===== RECORDS TO USE =====
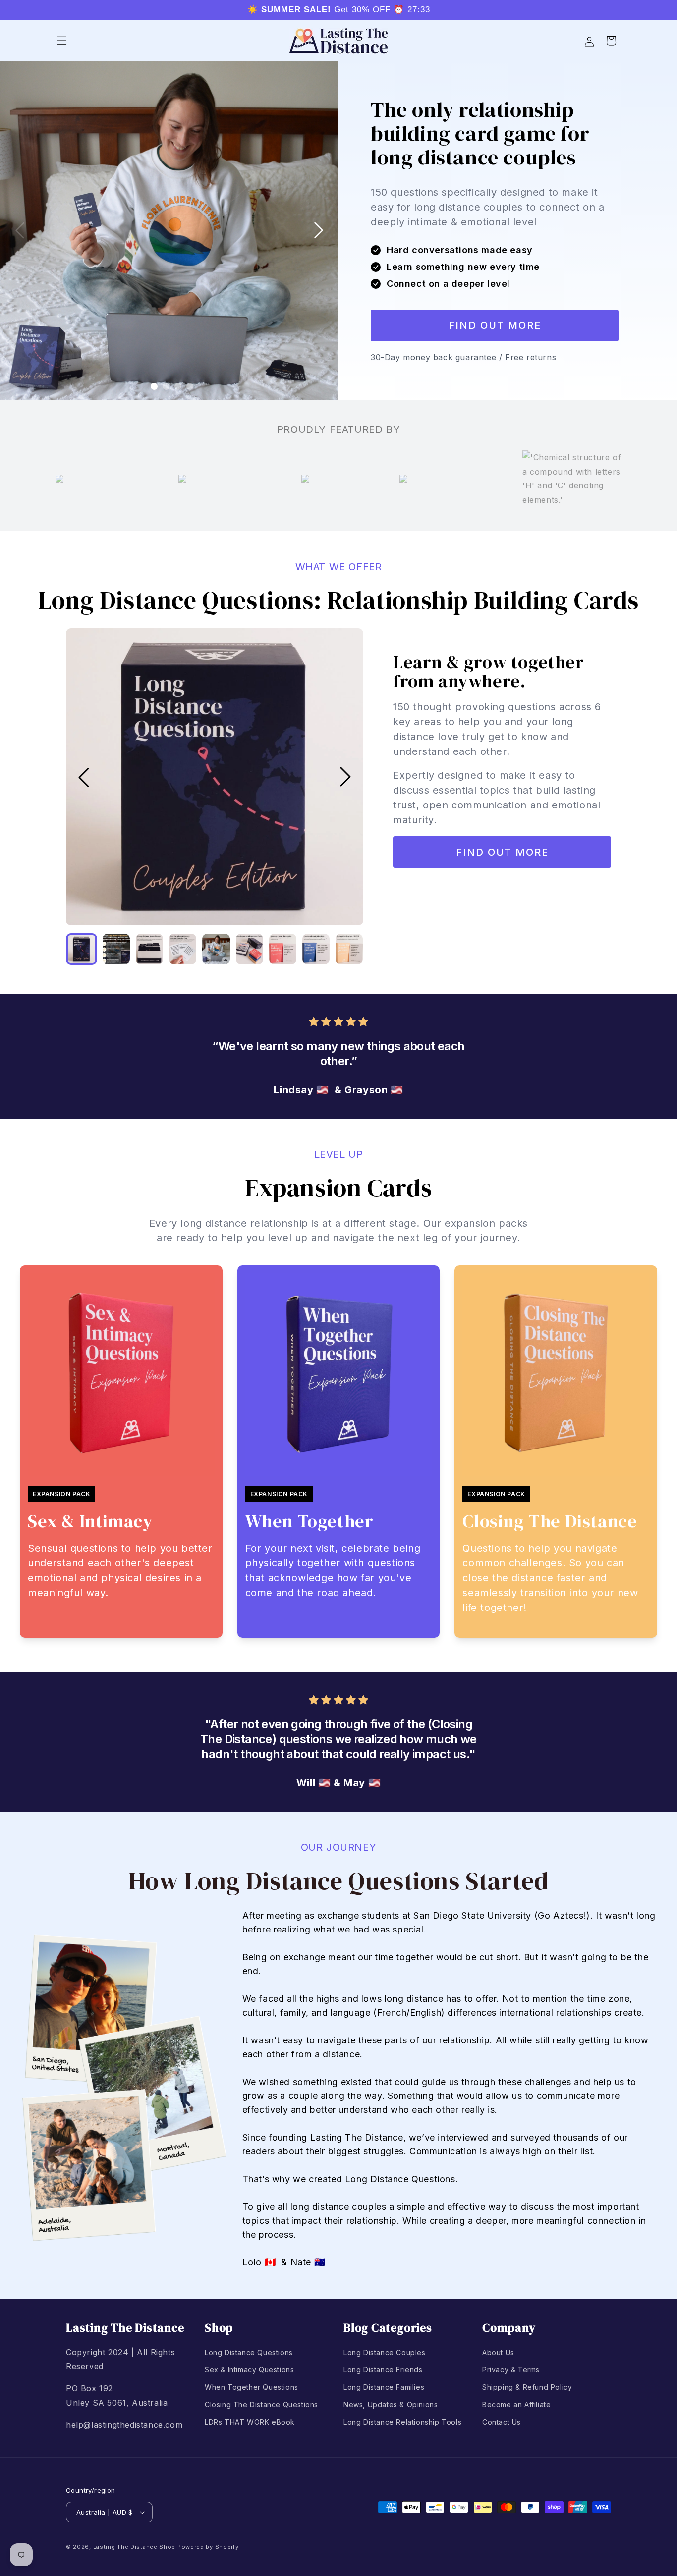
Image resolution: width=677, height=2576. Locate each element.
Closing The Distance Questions (261, 2404)
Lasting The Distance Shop (134, 2546)
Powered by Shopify (208, 2546)
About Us (498, 2352)
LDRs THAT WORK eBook (250, 2422)
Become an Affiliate (516, 2404)
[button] (62, 41)
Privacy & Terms (511, 2369)
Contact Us (501, 2422)
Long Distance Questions (249, 2352)
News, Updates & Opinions (390, 2404)
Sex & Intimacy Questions (249, 2369)
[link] (495, 325)
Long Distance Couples (384, 2352)
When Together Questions (251, 2387)
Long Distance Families (383, 2387)
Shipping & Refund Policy (527, 2387)
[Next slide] (319, 230)
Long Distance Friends (383, 2369)
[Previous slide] (20, 230)
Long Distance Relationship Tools (402, 2422)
=====
**EXERCISE GOAL:**
The listing above is to be written out again exactly, with its pictures omitted.

**TASK SOLUTION:**
Image resolution: width=677, height=2576. Locate each element.
Closing The Distance Questions (261, 2404)
Lasting The Distance Shop (134, 2546)
Powered by Shopify (208, 2546)
About Us (498, 2352)
LDRs THAT WORK eBook (250, 2422)
Become an Affiliate (516, 2404)
[button] (62, 41)
Privacy & Terms (511, 2369)
Contact Us (501, 2422)
Long Distance Questions (249, 2352)
News, Updates & Opinions (390, 2404)
Sex & Intimacy Questions (249, 2369)
[link] (495, 325)
Long Distance Couples (384, 2352)
When Together Questions (251, 2387)
Long Distance Families (383, 2387)
Shipping & Refund Policy (527, 2387)
[Next slide] (319, 230)
Long Distance Friends (383, 2369)
[Previous slide] (20, 230)
Long Distance Relationship Tools (402, 2422)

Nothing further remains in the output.